What feels worse? The brief, awkward introduction? Or the long, nagging feeling that you should have asked, but didn’t, and missed the shot forever…?

All the images here were shot in Yellowknife, Canada, as part of an ongoing project. Yellowknife has to be the easiest place I’ve been to for approaching strangers, not a single person said no, some didn’t even ask me what I was doing, they just said, “Yeah, sure! Where do you want me?!”. Some of the people here I’d known for a few hours, some I’d just met.



All images were made using a Mamiya 7II medium format camera, 80mm f4 lens and Fuji Pro 400H film. For the 4th image down I lit the subject using a Vivitar 285hv flash (direct)


  1. I see that you aren’t opposed to using flash. How and when do you make the decision to use it? And, is it off camera or on camera? Just wondering. I’m working on a portrait project, but using strobes and other lighting gear. Love hearing others’ take on their approach.


    • No, I don’t mind flash, but if I’m using it, it needs to look like it’s been used. I don’t like any flash effects, such as bounce, I’m an ‘in your face’ kind of shooter!
      I’m intending to shoot a longer project, shooting portraits at night/in the dark.


  2. One other thought–this series of photographs drew my eyes to the textures in the shots. I don’t know if that was purposeful, or just how the photos struck me. I love the interplay of color on the final shot.


  3. Sue Glowach

    Yup, Yellowknife is a wonderful place to do this, and you’ve captured some of our most wonderful representatives here. I encourage all photographers to come up, stay a while and see what you capture!
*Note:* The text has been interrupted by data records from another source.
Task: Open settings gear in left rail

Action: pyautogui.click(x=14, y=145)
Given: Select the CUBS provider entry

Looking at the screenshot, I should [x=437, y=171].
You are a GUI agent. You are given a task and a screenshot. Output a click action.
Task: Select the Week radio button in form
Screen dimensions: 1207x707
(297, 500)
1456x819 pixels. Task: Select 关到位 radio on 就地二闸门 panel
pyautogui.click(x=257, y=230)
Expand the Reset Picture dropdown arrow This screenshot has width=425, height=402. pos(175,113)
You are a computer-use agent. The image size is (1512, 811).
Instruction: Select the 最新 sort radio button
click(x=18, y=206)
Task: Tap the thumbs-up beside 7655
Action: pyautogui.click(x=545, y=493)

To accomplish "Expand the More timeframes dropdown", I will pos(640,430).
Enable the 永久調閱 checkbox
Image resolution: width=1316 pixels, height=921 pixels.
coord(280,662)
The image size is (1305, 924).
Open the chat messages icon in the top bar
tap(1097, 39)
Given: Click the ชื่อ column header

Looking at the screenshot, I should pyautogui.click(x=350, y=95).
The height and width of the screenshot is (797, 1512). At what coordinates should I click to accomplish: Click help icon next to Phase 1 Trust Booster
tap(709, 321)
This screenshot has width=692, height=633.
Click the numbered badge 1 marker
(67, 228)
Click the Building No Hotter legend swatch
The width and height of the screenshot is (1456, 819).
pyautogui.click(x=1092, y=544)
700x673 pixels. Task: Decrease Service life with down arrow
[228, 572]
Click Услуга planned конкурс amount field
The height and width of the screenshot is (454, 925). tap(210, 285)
  4. Thank you for stopping by my place and “liking” it. So here I come to see who you might be & wow! You are a photographer, at least. You don’t have to tell me twice. I’m going to start asking next time I see that face that needs to be captured. There have been times that I could barely hold my tongue (weird saying). No more. Thank you. The last shot is my favorite in this line-up. I find people more interesting, many times, when they are framed with their “things.”


  5. Is that Alex Debogorski on the third photo? My friends said it’s weird for me to love watching Ice Road Truckers but I don’t care. I find that show entertaining and Alex is my favorite.